Guilty by circumstance
This well acted drama is a wakeup call to the horrors of the alleged practice of "extraordinary rendition", where persons suspected of being involved in terrorist activities are apprehended and sent to another country to be interrogated (translate: tortured)
Based upon one cell phone record and an Islamic name, chemical engineer Anwar El-Ibrahimi (Omar Metwally) is removed from a flight from South Africa to Washington D.C. and sent to an interrogation centre, where he is questioned, beaten and abused for proclaiming his innocence.
The movie uses flashbacks and lots of switching between characters to illustrate the chain reaction that results, and how it affects not only El-Ibrahimi, but also his wife (Reese Witherspoon), his family, an observing CIA analyst (Jake Gyllenhaal), and even his torturer, Abasi Fawal.
In a gripping sub-plot, Fawal's daughter secretly becomes romantically involved with a young man, not knowing that his brother had perished at the hands of her father.
Chilling at times, and maddening at others, especially when Meryl Streep's character gets involved, this movie is about the suffering of the innocent as a result of the sins of a minority. Food for thought, even though it may be a bit too bitter for some tastes.
Amanda Richards, March 5, 2008
You Get A Lot For Your Money Here
There's a lot on this DVD, almost all of it interesting and informative.
The movie itself is a dramatization of a composite case in which a traveler with a Middle Eastern name and heritage gets flagged as having possible terrorist ties, is waylaid by US/coalition authorities, and is sent to an "undisclosed location" where he is subjected to brutal bouts of questioning and torture. All this happens because of what might have been a simple cell phone mix-up.
However, to the movie's credit, while making a moving humanitarian appeal against such treatment, it does not foreclose on the possibility that this traveler might have some al-Qaida ties. The movie also tries to give at least some weight to our State Department's arguments for the necessity of extracting information by any means. Meryl Streep makes the Government case with chilling pragmatic efficiency.
So this movie does recognize some of the complexities involved. It is not a simplistic good guys vs. bad guys screed. This becomes especially true as it interweaves the story of two young Middle Eastern lovers caught up in the inflamed politics of their fundamentalist culture.
Then this DVD contains what is tantamount to a whole second feature film - this one a documentary outlining the cases of two men who actually were tortured at such top-secret compounds located in out-of-the-way places around the globe. These undisclosed locations actually exist and are the receiving points for suspects detained under the Rendition Act.
Neither of the two men interviewed here are Americans. The testimony of the German National from a Middle Eastern background is especially poignant.

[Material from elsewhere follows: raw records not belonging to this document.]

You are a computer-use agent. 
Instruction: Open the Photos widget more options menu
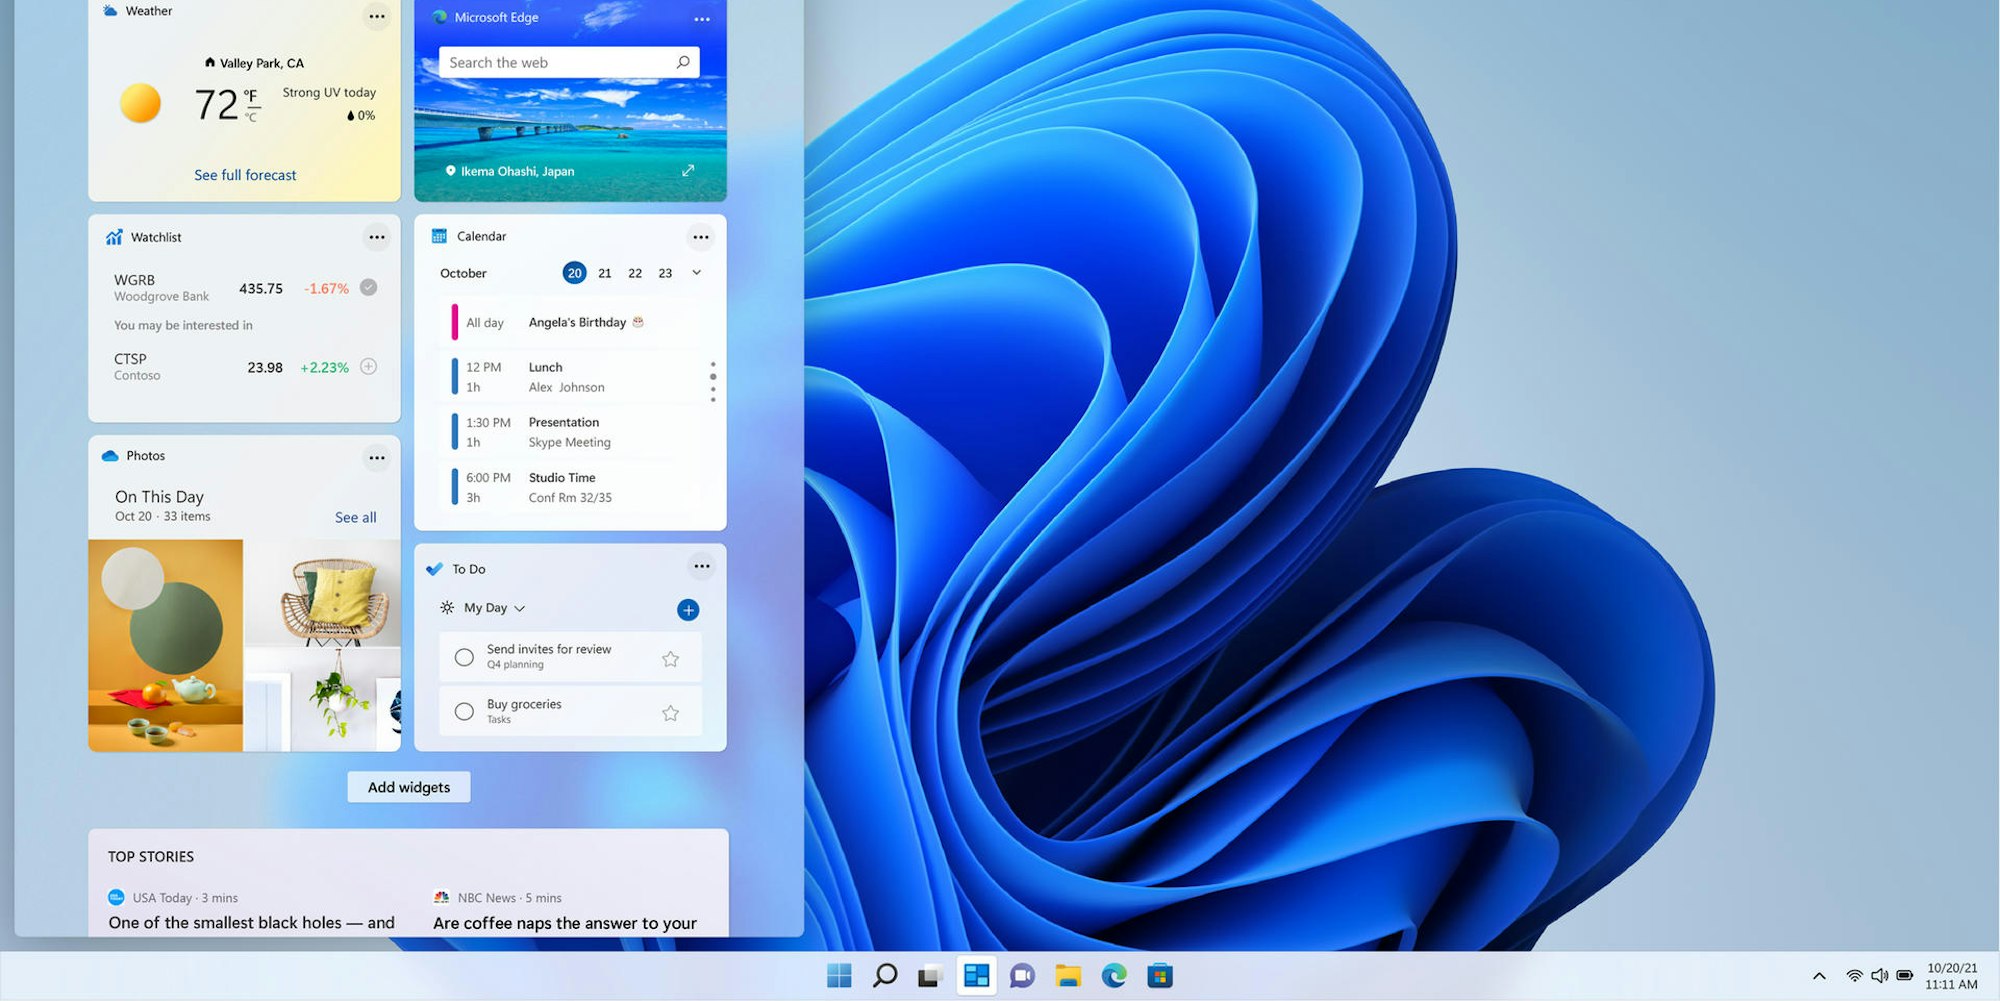[x=377, y=458]
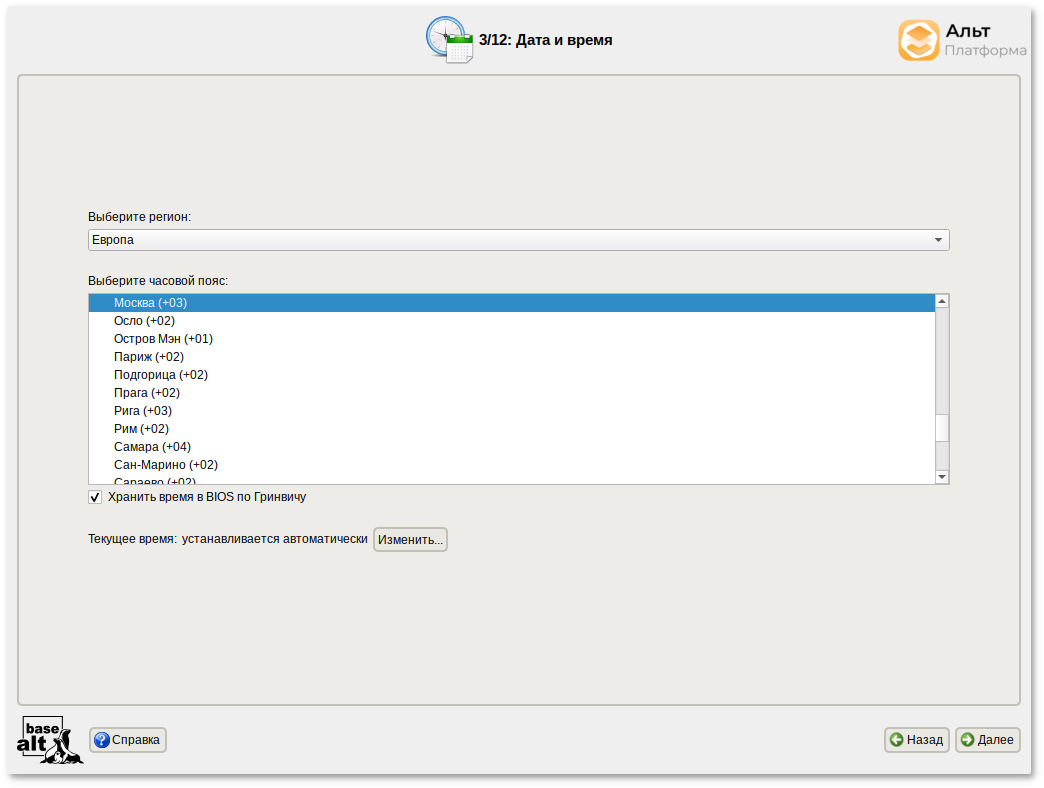
Task: Choose Остров Мэн (+01) timezone
Action: point(163,339)
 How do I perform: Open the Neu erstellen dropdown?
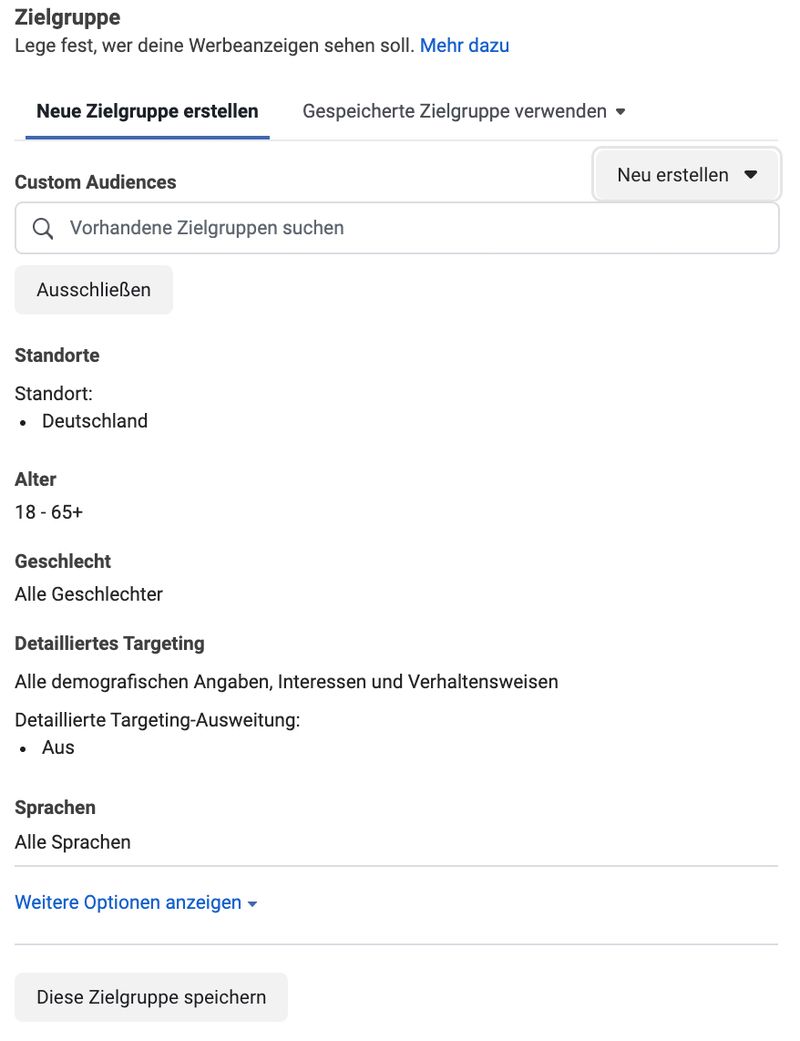pos(686,175)
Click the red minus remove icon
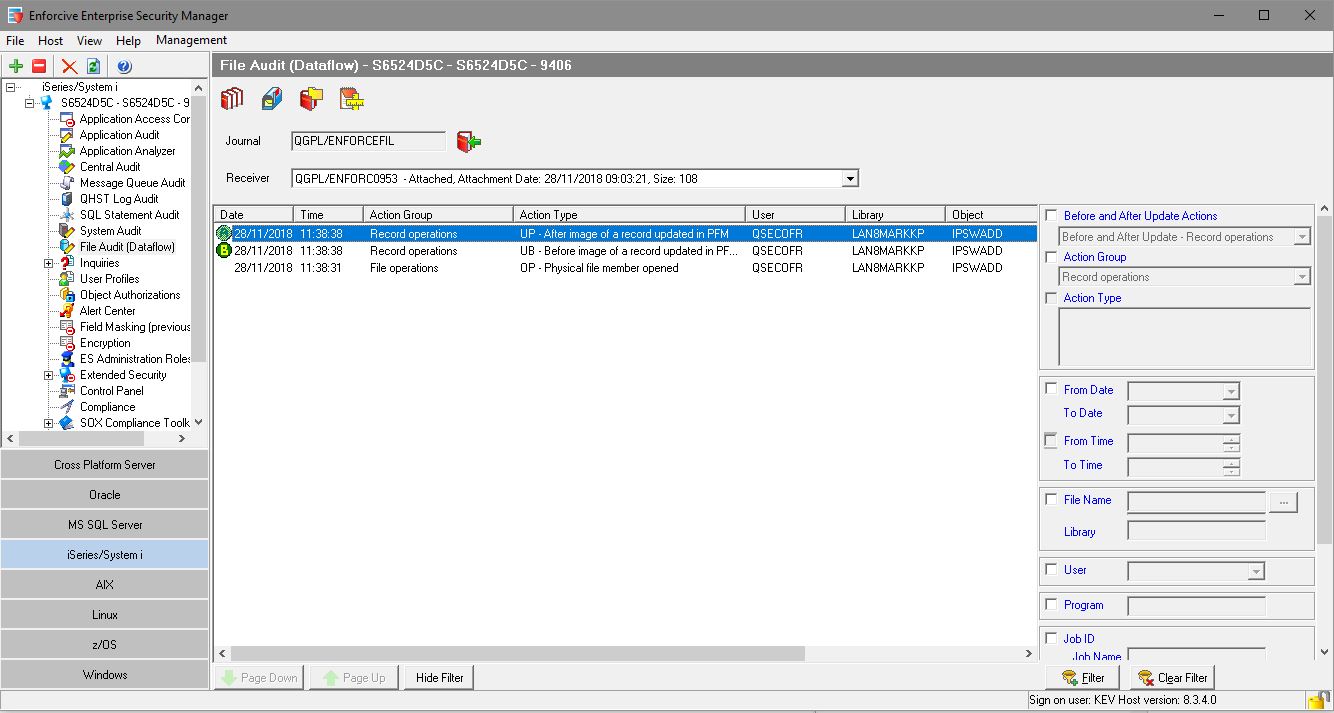This screenshot has width=1334, height=713. pos(39,66)
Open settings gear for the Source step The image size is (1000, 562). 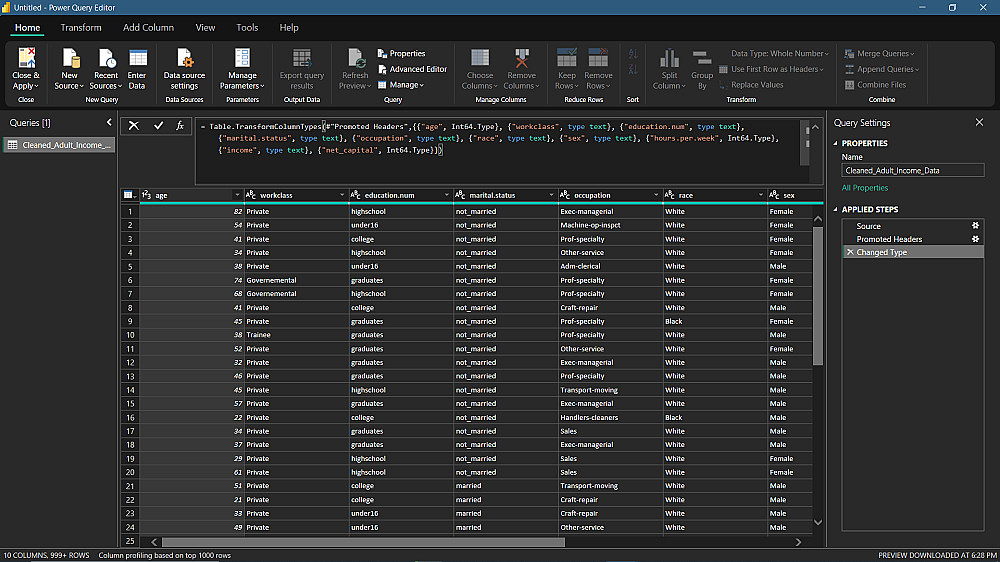coord(975,226)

He talks about how his life was derailed by the torture he endured after he was taken, hooded and humiliated, to one of these sites - on the flimsiest evidence of any terrorist involvement.
Finally, the DVD comes with a particularly intelligent Director's commentary. It will be worth your while to watch the features again, with this commentary turned on. In the end, Director Hood calls his project "a poetic lament." There's probably no better way to sum up the complex, compelling tragedies brought home by this DVD.